When the spring proxy season kicks off in April, executives at public companies should expect a flood of political shareholder proposals focused on issues like climate change rather than traditional business concerns. [emphasis, links added]
From 2021 to 2023, the number of environmental and social shareholder proposals jumped 52%. It wasn’t an accident.
Weeks after the last presidential election, a well-connected network of asset managers and nonprofits began an effort to use shareholder proposals to push European-style climate policies on U.S. companies and consumers.
In December 2020, the Shareholder Rights Group and the Interfaith Center of Corporate Responsibility—the latter an association of religious organizations, other nonprofit groups, unions, and investors with more than $2 trillion in total assets—presented a briefing paper to the Biden transition team that called on the new administration to allow shareholder proposals “to set greenhouse gas targets aligned with global climate goals,” in particular the Paris Climate Accord’s goal of net zero carbon emissions by 2050.
The Securities and Exchange Commission (SEC) complied.
In November 2021, new SEC guidance cleared the way for shareholder resolutions proposing Paris-aligned “timeframes or targets to address climate change.”
From 2022 to 2023, shareholder votes on climate-specific proposals soared by nearly 70%. According to Vanguard, the “most common subject” of the environmental proposals in 2023 was “target-setting for greenhouse gas emissions.”
The bulk of these proposals, as a Harvard Law School report pointed out, were filed by the handful of asset managers and nonprofits that pushed the Biden administration to relax shareholder proposal rules.
Fortunately, these activists have mostly failed. Shareholders approved only 3% of environmental and social proposals last year.
However many corporate leaders say they want to address climate change, the actual sacrifices that European-style climate policies demand are unpopular with U.S. companies.
As J.P. Morgan’s board put it in opposing a shareholder proposal to reduce its carbon emissions in line with the Paris Agreement:
“Our climate ambitions are subject to important prerequisites and considerations … including the necessity of technological advances” and “the evolution of consumer behavior and demand.”

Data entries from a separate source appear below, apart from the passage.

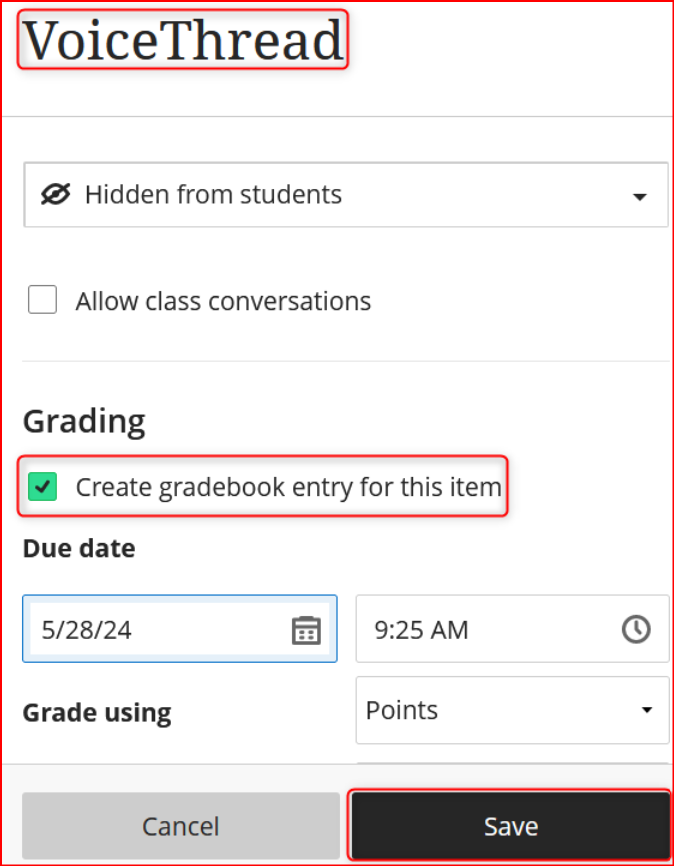Expand the Points grade using dropdown
Viewport: 674px width, 866px height.
pos(512,710)
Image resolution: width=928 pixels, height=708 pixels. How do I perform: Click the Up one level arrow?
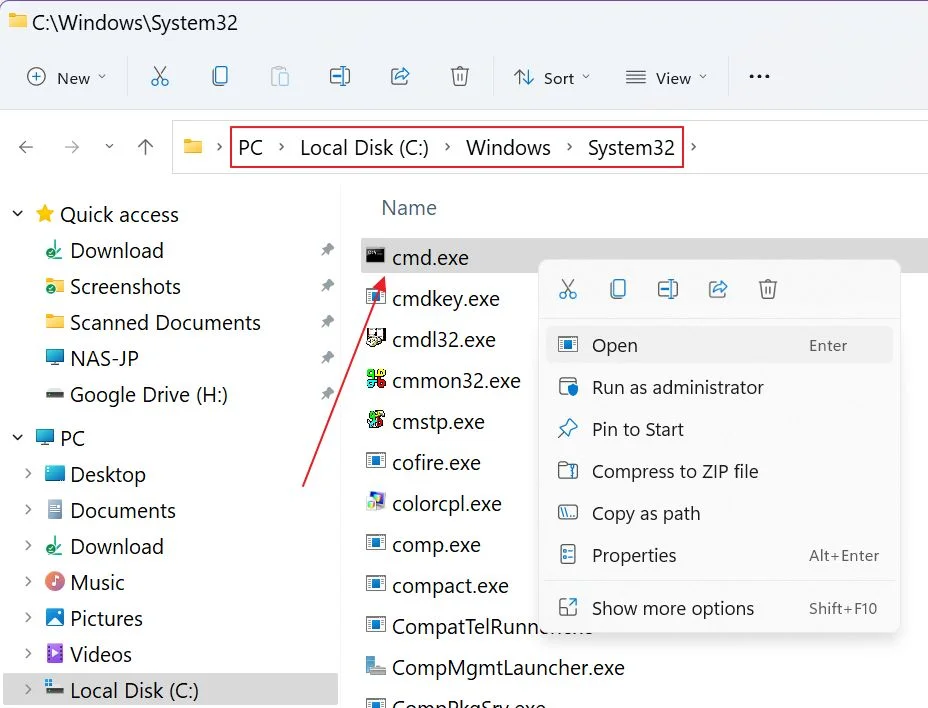coord(146,147)
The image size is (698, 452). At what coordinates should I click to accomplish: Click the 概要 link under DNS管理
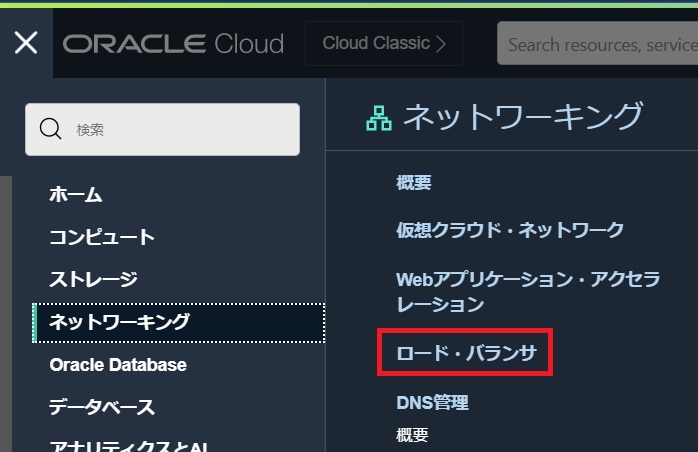412,434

Translation: We can’t cut emissions, and even if we wanted to our customers probably wouldn’t like it.
BlackRock was blunter in its recap of last year’s climate-focused proxy season:
“Poor proposal quality was met with decline in shareholder support.”
Shareholder activists aren’t giving up. This year they have already filed resolutions seeking emissions reductions at Amazon, Berkshire Hathaway, and Home Depot. Management teams need a plan to deal with ideologically driven shareholder proposals.
Investor education is crucial. Executives must explain that there is a more effective way for investors to change the orientation of companies around long-term strategic issues—through annual director elections.
If a company is actually risking its enterprise value because it hasn’t properly addressed climate risk, that’s a much better route than committing to “overly prescriptive or unduly constraining” resolutions, to quote BlackRock’s description of what companies faced last proxy season.
Directors have a fiduciary duty to assess risks to shareholder value and more flexibility to set strategic goals in light of those risks.
Companies should also maintain detailed records and report to their investors on the costs of responding to shareholder proposals. SEC Commissioner Mark Uyeda estimates that companies spend around $150,000 to respond to each proposal, not including the opportunity costs—employees could be doing other things.
And if corporations want to improve the quality of shareholder proposals, they should stop funneling money to nonprofit shareholder activists.
Apart from George Soros’s Open Society Foundations, the biggest donors to Interfaith Center of Corporate Responsibility include the targets of the organization’s antibusiness policy prescriptions: Bank of America, Abbott Laboratories, Citigroup, ConocoPhillips, and Johnson & Johnson, among others.
Finally, companies should consider asserting their legal rights. In January, Exxon filed a lawsuit to exclude a climate proposal submitted by Shareholder Rights Group member Arjuna Capital and the nonprofit Follow This.
Nearly 90% of Exxon shareholders rejected the same proposal in 2023. The proponents’ public statements revealed the obvious contradiction between the proposal and the desire of most investors to see a financial return on their capital.
Arjuna has stated that “Exxon should shrink,” and Follow This concedes that it buys shares in energy companies “to stop climate change, not to make a financial profit.”
Arjuna Capital and Follow This dropped their proposal after Exxon sued, but the case is still pending because the company seeks assurances that the activists won’t pick the proposal up again.
Taking ideological proponents to court may help investors in another way. It may reveal the degree to which this is a coordinated effort to open the door to purely ideological proposals that undermine shareholder returns.